Quand plus rien ne choque

Les organisateurs de festivités collectives DuCharnier vous invitent à célébrer le succès sans précédent du «Projet Dépotoir Toxique Mondial» lors d’un BBQ d’une envergure jamais vue. Plusieurs activités sont prévues, notamment la fameuse compétition «football nucléaire». Le band Body Count interprètera No Life Matters. Au menu : grand choix de grillades carbonisées (parillada mixta) de divers pays (pas de légumes ni fruits). Nous ne connaissons pas encore la date, mais cela ne saurait tarder. Nous vous tiendrons au courant.
Écrivez-nous à DuCharnier@facedebook.con


Comme dit Philippe Claudel : «Nous sommes devenus des monstres. On pourrait s’en affliger. Mieux vaut en rire.»
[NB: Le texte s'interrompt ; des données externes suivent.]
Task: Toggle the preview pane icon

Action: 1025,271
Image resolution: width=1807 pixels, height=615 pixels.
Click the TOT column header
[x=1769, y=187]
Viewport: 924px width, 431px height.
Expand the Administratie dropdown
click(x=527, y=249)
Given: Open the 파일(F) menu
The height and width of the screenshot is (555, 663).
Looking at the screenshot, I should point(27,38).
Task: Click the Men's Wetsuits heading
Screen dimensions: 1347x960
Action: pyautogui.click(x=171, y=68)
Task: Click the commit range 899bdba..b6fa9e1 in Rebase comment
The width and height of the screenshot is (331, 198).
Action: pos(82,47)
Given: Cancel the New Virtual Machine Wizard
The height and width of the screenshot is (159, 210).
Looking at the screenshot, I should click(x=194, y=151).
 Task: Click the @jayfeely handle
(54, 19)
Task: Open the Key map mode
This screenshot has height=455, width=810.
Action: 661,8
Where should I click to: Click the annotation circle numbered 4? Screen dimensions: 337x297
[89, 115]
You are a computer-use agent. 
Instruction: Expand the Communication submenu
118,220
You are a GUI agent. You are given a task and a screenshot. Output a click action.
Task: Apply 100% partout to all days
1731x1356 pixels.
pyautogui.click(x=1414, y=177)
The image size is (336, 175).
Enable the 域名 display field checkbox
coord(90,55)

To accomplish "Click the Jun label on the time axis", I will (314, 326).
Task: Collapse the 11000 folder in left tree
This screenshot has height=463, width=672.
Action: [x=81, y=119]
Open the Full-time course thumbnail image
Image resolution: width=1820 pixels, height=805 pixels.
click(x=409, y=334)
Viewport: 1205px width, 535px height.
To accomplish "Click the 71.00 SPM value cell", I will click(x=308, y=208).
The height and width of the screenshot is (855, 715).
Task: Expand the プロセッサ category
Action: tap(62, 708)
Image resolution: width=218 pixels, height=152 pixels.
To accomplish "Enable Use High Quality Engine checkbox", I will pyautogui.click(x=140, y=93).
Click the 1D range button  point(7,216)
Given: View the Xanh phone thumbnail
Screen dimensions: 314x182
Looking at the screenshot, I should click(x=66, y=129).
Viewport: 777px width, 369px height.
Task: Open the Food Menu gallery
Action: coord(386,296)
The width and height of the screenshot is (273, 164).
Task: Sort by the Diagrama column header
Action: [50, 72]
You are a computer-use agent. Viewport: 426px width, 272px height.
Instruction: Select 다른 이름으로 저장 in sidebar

«Drôle d’époque. En vérité peu de choses nous choquent. Que faudrait-il pour nous choquer. Je ne sais pas. Que tout le monde s’aime peut-être. Que la paix soit partout répandue sur le monde comme un engrais biologique sur une jeune pelouse.» (p. 21)
   «Nous sommes des êtres de passage. La plupart de nos problèmes viennent de là. Nous refusons notre condition transitoire. Nous faisons comme si la vie était une étendue que nous pouvons démesurément agrandir et comme si notre corps devenait le lieu immense et unique. Jamais nous n’envisageons réellement notre présence comme un infime incident biologique, négligeable et somme toute grotesque dans le cycle des émergences et des disparitions. Nous hésitons entre le rire et les larmes, refusant l’abattement et la consternation qui seuls pourtant seraient en mesure de signifier notre insignifiance. Ce qui fait notre joie fait aussi notre souffrance. Nous pensons. Nous créons les conditions de notre consolation ainsi que celles de nos tourments. Nous remplissons le vide tout en le soulignant.» (p. 126-127)
   «Parfois des gestes simples nous contentent : faire la vaisselle. Tondre une pelouse. Peindre une porte. Feindre de respirer. La vie devient supportable quand on la feinte. Enfin presque.» (p. 130)

– Philippe Claudel

Source : Inhumaines; roman de mœurs contemporaines, Éditions Stock 2017
[L’homme est sans doute le seul animal à commettre deux fois les mêmes erreurs. Il est aussi l’unique à fabriquer le pire et à le dépasser sans cesse.]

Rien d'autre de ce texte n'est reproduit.